The trail ended up by paralleling the long main pond back toward the parking area. Fresh stinging nettle shoots were coming up through the duff, and delicate native bleeding heart fronds made a leafy appearance.
I saw many families, young and old, and groups of friends enjoying this trail, yet I never felt crowded, and there was plenty of solitude even on a sunny spring day. I look forward to bringing my children here to see what else we can find along its gentle paths.
I ended my day by stopping for coffee and writing at Woods Coffee on Lakeway Drive just before the entrance back onto I-5 in Bellingham. This local franchise has a neat vibe and comfy chairs, as well as good coffee. The day as a whole was refreshing to my spirit. I look forward to more times like this as the spring goes along.
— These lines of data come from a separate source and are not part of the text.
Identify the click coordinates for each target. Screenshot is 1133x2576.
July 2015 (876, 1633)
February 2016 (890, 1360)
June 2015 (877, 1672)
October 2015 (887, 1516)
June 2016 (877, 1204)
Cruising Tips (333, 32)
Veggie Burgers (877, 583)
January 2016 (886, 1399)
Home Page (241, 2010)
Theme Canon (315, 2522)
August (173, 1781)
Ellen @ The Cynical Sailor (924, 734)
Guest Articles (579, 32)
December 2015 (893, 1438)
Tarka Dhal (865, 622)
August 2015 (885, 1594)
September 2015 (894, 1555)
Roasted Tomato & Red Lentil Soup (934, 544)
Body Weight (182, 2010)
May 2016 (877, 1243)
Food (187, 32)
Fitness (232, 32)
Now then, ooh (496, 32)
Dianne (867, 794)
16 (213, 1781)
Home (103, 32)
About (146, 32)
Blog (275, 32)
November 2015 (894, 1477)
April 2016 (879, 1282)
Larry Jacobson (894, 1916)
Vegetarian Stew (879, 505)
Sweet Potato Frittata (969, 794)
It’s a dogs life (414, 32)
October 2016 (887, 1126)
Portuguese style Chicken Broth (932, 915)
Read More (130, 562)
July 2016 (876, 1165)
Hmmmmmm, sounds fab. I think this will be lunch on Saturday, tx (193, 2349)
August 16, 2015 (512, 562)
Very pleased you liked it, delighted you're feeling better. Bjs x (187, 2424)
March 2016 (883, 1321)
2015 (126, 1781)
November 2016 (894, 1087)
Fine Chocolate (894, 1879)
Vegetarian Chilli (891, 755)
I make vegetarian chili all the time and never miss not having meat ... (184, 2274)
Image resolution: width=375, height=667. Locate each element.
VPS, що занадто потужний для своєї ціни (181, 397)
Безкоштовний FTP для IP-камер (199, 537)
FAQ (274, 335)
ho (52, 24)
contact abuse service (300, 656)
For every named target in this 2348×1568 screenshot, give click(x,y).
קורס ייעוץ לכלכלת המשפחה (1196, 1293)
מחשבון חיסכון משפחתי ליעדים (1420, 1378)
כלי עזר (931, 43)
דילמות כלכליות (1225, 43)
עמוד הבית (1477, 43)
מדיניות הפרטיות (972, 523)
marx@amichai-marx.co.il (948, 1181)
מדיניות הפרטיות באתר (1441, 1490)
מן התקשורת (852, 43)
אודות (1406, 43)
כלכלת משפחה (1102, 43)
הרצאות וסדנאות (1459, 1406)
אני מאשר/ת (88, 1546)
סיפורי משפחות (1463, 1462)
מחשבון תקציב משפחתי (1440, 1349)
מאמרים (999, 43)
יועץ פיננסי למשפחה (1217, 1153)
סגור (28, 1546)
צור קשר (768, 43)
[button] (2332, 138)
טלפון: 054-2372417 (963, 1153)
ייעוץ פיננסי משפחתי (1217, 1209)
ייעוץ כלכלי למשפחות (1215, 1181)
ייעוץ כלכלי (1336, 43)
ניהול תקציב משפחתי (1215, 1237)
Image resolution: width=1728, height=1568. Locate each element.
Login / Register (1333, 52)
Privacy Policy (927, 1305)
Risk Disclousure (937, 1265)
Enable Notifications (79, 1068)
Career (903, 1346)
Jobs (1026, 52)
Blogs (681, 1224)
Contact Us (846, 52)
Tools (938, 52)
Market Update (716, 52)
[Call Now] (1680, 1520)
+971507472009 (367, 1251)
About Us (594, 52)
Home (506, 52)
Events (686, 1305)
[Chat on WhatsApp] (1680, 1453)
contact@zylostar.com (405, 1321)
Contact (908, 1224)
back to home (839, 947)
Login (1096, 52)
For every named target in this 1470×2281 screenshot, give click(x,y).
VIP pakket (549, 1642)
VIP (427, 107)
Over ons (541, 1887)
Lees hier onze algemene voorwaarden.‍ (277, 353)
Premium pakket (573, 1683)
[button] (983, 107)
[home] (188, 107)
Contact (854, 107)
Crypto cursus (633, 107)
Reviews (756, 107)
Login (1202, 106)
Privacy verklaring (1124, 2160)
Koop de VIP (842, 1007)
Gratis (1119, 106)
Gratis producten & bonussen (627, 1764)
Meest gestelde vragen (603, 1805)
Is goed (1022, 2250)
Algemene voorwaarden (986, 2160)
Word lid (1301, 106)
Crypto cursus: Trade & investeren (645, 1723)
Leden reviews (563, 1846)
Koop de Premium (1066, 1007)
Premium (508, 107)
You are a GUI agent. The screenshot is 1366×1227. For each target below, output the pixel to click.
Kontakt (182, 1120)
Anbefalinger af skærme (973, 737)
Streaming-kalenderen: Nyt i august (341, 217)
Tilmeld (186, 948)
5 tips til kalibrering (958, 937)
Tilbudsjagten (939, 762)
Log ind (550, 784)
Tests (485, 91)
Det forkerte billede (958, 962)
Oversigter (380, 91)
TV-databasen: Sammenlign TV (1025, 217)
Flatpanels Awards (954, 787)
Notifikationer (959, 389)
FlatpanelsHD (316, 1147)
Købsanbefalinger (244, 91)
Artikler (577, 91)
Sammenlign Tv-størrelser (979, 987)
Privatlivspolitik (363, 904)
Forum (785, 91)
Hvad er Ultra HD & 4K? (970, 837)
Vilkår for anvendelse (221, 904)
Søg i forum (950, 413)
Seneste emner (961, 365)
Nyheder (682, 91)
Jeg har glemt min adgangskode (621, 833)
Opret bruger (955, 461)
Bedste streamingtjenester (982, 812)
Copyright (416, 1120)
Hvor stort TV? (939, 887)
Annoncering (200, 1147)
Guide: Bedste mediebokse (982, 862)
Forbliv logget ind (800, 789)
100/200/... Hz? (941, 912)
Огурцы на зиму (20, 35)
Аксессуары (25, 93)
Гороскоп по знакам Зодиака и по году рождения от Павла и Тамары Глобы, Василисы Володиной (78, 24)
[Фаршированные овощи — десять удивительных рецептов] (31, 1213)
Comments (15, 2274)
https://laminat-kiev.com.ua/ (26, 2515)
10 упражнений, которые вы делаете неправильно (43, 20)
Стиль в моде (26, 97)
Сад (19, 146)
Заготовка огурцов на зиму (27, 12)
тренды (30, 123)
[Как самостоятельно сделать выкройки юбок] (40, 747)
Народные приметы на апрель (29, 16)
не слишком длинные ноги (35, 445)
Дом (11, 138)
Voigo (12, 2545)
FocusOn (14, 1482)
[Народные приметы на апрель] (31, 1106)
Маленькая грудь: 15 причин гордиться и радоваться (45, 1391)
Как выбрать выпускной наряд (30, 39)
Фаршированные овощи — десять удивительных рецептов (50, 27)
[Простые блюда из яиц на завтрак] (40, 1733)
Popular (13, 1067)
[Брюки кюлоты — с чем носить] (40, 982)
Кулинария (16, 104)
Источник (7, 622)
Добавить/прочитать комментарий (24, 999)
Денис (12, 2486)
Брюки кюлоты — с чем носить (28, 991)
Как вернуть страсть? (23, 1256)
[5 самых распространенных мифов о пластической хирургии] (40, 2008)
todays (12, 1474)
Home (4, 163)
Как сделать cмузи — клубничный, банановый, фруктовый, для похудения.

If You Go: There are 4.4 miles of trails in this park. The Geneva Pond Loop would make a great hike for the smallest hikers, while the main loop has more elevation gain for longer or sturdier legs. As this is a nature reserve, dogs are not allowed. There are vault toilets at the parking lot, and you won’t need a parking permit to park. Get more information and an address from the Whatcom Land Trust website.